You are viewing a plain text version of this content. The canonical link for it is here.
Posted to users@pulsar.apache.org by Yosi Attias <yo...@gmail.com> on 2020/03/08 12:02:17 UTC

Pulsart event routing with tenants

Hi!

*I posted this to google groups and then the message somehow disappeared, I
will send it again here. Sorry for the duplication.*

I am checking out pulsar for using it as our events bus, and it's awesome!

Our services (written in nodejs) requirements that they need to listen to
multiple tenants (or all tenants - we have 10k tenants, and it's growing)
and the list of tenants can change dynamically at runtime (changes are not
that frequent, we can have 200/300 changes max at a day).
Pulsar sounds like an excellent fit for this because I can create topic per
tenant, like "tenant:XX:events" (XX = tenant id) and use shared
subscription for consumer groups.

As I said, the list of tenants needed to be subscribed all consumers in a
group gets a message (it's broadcasted via Redis pub/sub).
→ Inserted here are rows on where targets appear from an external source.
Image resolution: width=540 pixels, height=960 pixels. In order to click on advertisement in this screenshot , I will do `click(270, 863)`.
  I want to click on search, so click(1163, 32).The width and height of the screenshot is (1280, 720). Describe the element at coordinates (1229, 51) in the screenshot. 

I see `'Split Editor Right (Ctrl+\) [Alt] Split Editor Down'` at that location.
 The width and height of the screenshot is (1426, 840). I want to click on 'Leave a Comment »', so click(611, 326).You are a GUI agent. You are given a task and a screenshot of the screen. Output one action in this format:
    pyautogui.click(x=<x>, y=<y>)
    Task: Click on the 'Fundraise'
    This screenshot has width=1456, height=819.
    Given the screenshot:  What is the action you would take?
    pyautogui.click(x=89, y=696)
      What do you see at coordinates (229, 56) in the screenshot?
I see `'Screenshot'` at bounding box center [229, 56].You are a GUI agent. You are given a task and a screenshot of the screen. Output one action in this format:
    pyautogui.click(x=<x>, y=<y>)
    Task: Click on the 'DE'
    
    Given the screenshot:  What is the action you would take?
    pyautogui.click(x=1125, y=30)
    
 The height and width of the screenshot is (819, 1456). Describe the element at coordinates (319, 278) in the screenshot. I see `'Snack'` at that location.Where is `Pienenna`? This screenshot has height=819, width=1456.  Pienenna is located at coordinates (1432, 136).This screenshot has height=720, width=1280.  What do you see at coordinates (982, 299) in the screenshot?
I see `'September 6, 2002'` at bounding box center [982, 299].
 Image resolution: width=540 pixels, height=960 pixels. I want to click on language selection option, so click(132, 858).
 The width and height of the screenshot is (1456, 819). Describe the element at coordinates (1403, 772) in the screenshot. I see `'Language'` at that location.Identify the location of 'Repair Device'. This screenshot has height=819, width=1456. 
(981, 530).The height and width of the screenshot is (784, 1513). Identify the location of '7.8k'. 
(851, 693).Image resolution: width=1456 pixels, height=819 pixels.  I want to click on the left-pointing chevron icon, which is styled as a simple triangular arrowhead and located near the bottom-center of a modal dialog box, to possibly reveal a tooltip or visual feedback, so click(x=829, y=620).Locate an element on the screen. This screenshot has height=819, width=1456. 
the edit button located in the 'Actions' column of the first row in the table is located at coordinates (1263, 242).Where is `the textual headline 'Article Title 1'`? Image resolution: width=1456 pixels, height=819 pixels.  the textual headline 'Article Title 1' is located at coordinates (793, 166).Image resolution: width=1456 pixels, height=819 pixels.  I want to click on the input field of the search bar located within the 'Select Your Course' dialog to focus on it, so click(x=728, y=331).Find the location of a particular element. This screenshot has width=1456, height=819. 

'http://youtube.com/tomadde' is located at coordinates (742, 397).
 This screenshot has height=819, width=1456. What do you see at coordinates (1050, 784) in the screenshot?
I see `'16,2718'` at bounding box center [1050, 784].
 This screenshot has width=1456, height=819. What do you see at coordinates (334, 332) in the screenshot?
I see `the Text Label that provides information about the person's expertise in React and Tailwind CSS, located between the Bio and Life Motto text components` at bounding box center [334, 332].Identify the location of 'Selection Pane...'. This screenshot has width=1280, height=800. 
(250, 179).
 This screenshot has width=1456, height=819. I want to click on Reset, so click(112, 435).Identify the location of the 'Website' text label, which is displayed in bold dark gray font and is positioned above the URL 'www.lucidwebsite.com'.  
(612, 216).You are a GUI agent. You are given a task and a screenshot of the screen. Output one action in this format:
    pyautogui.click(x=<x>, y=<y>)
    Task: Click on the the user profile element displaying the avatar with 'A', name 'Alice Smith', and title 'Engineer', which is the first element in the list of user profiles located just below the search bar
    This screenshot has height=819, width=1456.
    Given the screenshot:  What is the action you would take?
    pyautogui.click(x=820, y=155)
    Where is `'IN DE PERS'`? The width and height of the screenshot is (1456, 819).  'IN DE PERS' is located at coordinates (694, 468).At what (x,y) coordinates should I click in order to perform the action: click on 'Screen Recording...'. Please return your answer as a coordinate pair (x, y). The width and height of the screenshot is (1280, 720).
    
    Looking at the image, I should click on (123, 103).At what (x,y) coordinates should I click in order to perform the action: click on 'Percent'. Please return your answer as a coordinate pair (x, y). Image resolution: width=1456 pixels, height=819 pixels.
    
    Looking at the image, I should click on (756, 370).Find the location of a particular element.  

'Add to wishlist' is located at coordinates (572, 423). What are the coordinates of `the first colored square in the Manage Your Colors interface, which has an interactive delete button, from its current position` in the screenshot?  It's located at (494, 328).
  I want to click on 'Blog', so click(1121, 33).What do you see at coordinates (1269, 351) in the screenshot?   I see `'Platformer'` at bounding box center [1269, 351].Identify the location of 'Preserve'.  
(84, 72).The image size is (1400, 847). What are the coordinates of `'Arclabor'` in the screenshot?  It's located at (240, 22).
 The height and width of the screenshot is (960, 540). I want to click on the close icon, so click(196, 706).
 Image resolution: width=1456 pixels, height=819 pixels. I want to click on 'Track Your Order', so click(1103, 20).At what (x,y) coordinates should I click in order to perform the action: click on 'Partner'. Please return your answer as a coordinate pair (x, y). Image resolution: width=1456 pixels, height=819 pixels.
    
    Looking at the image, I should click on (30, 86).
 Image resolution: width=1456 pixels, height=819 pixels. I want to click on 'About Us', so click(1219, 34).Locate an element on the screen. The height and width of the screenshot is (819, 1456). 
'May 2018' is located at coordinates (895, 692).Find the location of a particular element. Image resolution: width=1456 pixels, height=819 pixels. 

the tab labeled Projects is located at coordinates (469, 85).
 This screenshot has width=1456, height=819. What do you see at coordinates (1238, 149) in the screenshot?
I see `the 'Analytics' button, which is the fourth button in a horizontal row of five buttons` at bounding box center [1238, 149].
I am not sure what is the best solution to implement this, I see I have two
options:

   - Client-side: consumer receives a tenant he needs listening to, and he
   adds the topic to the shard subscription - sounds a like a right solution,
   but:
      - Since all consumers will add the same topic at the same time - is
      there any issues with this? Or I need to make sure it happens
once, so only
      one consumer mutates the shared subscription?
      - There are consumers (small fraction, but important ones) that needs
      to listen to all events - this makes the subscription consume
all topics -
      is it makes sense in terms of performance? Attaching subscription to 10k+
      topics?
   - Functions: I thought about creating a function that will have a list
   of application subscriptions (not pulsar subscription) and will listen to
   the main topic called "events" (or to all tenant topics? not sure how to
   implement this with function) and will route the events based on
   subscriptions to service topic. For example, service named "users" will
   have "users-service" topic and the function will route all events to
   "users-service" topic. This sounds like a good solution as well, but:
      - I am not sure where functions are running, if they are running as a
      separate container we will have massive traffic waste - I see there is
      threaded option to run the function - is the function runs inside pulsar?
      So I don't have traffic waste?
      - Is this overkill for functions?
      - Storing of application subscriptions - I can save them inside our
      database, and I see I can store them inside pulsar state tables - what is
      most preferred here?
      - Once I want to listen to more topic - Should I notify the function
      somehow to reload the list of subscriptions (since I will cache it) OR I
      need to implement some refresh timer?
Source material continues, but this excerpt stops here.